College Men to Women: Don't Drink Too Much - It Isn't Attractive

College men don't find excessive drinking by women to be appealing, contrary to what most college women falsely believe. That's the finding of research among 3,616 college and university students.

Seven of ten women (71%) overestimated the amount of alcohol that the typical college man hoped his girlfriend or date would consume. Over one-fourth (26%) though men wanted their female companions to consume five or more drinks.

The estimates of the women were about twice as high as the men actually preferred.

The research found that college women commonly drank alcohol "in pursuit of intimate relationships and positive attention from their male peers." "There is a great, and risky, disconnect here between the sexes," said researcher Dr. Joseph LaBrie. "While not all women may be drinking simply to get a guy´s attention, this study may help explain why more women are drinking at dangerous levels."

These findings are consistent with extensive research. Over 25 studies have found that students greatly overestimate the proportion of students who drink, the quantity and frequency of that drinking, and the degree to which they approve of heavy consumption or alcohol abuse. Thus, students tend to drink or to drink more than they prefer because of their false perceptions of the behavior and beliefs of their peers.

Research has also demonstrated that when credible surveys of actual alcohol consumption patterns are taken on college campuses and the results are widely promoted or "marketed," the extent of drinking drops.

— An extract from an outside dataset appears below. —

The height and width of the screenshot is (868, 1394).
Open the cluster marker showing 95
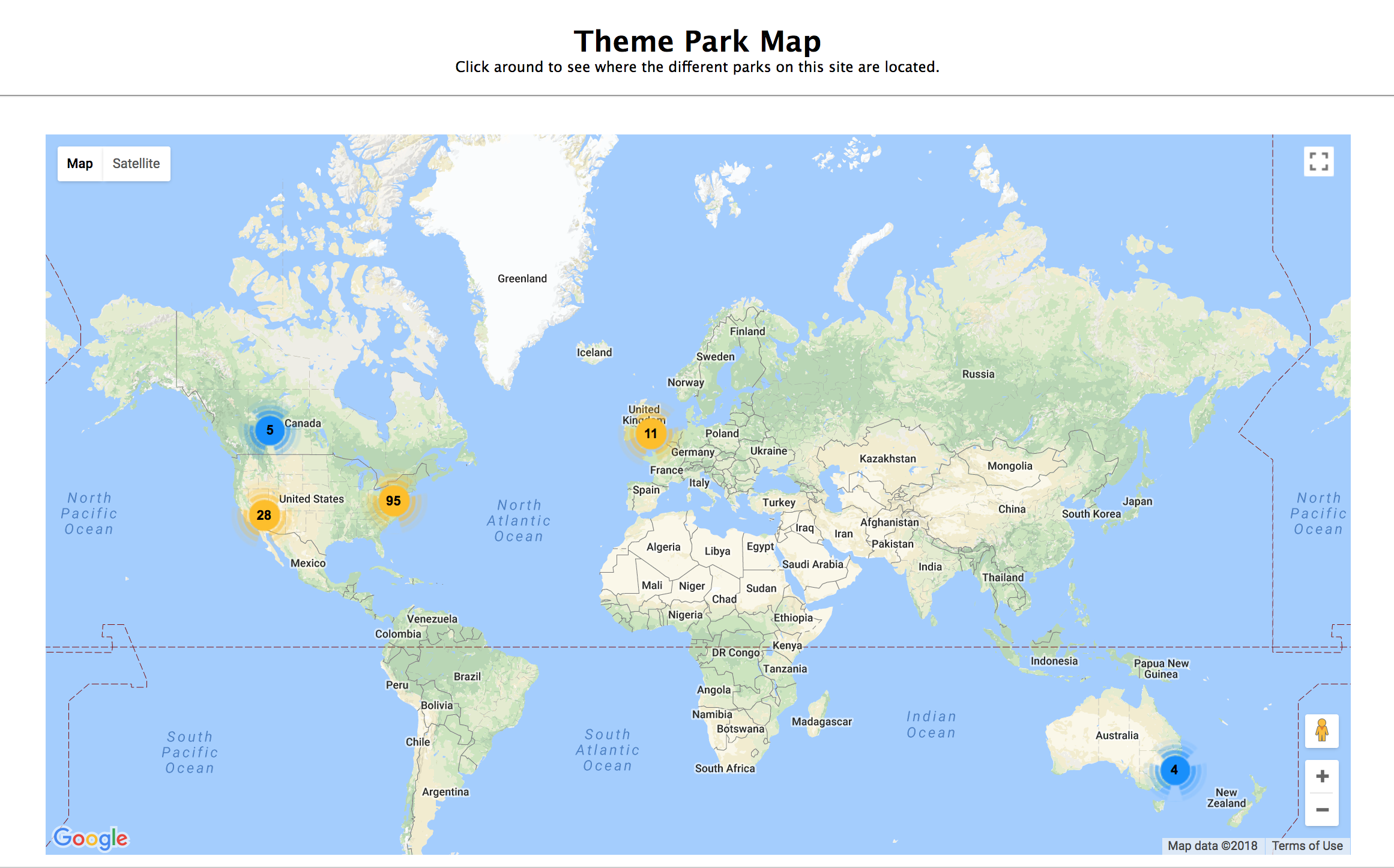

The current study suggests that if the misperception college women have about mens' beliefs about womens' consumption of alcohol are corrected, drinking behaviors would be moderated. See information on social norms marketing to learn more about the effects of correcting misperceptions.

The report was published in the American Psychological Association's journal, Psychology of Addictive Behaviors.

 

Source:

  • Joseph W. LaBrie, Jessica Cail, Justin F. Hummer, Andrew Lac and Clayton Neighbors. What Men Want: The Role of Reflective Opposite-Sex Normative Preferences in Alcohol Use Among College Women. Psychology of Addictive Behaviors, 2009, 23(1), 157–162. 0893-164X/09/$12.00 DOI: 10.1037/a0013993;
  • Jennifer Harper, Washington Times, March 10, 2009.